Most of the people whose remains have been recovered during the two efforts to date appear to be of African descent, and at least some also show signs of mixed Native American ancestry. It is also likely that at least some of the individuals were enslaved in life, something that was indicated by pathologies suggestive of shackling on one individual’s ankle, healed parry fractures (produced when the forearm is used to ward off blows), and signs of heavy physical labor and dietary stress on bones. Most people buried at St. Peter Street appeared to have been buried below ground in unmarked graves, usually in simple cypress coffins. Bodies were most likely washed after death and wrapped in a simple linen shroud to be buried. This practice meant that, when items were included with bodies, they probably held special significance for the individuals, their families, or others around them. For instance, one of the only people buried with any items from the 1984 dig was a middle-aged man of African descent with filed teeth. He was interred with a crucifix and a suite of religious medals, items that presumably marked him as having special status when he was alive.

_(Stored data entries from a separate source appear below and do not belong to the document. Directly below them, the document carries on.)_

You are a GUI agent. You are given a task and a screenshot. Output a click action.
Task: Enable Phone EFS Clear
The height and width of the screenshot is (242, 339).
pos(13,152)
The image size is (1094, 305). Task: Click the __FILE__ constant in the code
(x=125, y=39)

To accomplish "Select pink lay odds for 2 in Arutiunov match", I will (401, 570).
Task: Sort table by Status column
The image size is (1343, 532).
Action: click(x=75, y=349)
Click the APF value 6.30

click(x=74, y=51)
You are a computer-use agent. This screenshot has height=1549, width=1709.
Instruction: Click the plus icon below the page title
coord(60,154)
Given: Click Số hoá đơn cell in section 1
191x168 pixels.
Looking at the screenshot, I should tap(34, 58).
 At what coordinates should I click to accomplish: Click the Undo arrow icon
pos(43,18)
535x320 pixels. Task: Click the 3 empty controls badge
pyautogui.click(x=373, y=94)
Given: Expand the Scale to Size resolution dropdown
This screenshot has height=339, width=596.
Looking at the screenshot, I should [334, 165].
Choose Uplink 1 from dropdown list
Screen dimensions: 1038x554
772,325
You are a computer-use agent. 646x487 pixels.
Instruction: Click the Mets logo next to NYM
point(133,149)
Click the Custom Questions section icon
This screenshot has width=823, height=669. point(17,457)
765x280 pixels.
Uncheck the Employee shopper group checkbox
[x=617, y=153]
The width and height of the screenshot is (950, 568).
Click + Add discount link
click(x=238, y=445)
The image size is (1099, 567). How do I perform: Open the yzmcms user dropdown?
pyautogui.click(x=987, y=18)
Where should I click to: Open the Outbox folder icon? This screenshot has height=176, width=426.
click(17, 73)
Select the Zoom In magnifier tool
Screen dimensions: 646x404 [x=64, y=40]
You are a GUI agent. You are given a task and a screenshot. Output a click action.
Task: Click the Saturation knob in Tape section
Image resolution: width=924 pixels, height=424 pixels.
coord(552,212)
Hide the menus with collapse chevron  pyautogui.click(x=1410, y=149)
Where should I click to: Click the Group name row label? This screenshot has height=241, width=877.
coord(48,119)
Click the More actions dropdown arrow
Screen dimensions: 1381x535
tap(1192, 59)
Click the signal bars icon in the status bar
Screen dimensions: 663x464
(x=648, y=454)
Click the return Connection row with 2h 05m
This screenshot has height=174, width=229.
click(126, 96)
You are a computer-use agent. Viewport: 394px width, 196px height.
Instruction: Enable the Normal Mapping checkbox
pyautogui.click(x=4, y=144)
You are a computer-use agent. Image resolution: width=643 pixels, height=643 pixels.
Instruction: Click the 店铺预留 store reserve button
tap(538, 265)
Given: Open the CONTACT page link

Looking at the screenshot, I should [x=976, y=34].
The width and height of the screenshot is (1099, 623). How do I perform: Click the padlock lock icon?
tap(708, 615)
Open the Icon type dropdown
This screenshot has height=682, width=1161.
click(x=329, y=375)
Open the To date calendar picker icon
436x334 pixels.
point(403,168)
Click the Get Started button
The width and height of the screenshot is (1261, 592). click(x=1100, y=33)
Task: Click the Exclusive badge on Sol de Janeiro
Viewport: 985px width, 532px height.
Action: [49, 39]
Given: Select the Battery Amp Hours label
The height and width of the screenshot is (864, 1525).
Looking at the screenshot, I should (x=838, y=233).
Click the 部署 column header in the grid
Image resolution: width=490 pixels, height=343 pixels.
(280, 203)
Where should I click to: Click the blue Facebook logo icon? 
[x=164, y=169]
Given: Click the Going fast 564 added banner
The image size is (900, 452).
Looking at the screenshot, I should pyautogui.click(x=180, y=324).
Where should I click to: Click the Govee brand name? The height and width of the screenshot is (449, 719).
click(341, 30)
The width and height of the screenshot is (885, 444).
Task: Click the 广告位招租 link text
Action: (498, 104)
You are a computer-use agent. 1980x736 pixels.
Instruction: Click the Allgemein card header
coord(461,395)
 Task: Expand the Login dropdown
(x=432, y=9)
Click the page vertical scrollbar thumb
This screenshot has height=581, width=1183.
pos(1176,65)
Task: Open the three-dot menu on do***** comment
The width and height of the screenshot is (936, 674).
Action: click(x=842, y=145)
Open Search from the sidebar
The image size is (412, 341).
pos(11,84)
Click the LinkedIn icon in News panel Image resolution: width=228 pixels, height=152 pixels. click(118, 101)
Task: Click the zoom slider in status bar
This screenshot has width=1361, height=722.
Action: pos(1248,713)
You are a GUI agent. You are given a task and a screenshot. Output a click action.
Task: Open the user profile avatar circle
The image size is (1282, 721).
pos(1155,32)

In 2015 the human remains recovered from the St. Peter Street Cemetery in 2011 were again laid to rest in a vault in St. Louis Cemetery No. 1. This reinterment was commemorated with a memorial mass at St. Augustine Catholic Church, followed by a procession and a “Celebration of Remembering and Healing” organized by the Umoja Committee, a local community and cultural group. Despite the renewed attention from local media, the cemetery remains unmarked. While Louisiana state law forbids the desecration of cemeteries, it is often up to property owners to make sure that what they are doing does not impact human remains at a site like the former St. Peter Street Cemetery. There are still no specific protections for archaeological resources in the French Quarter despite their importance as an irreplaceable part of the city’s past.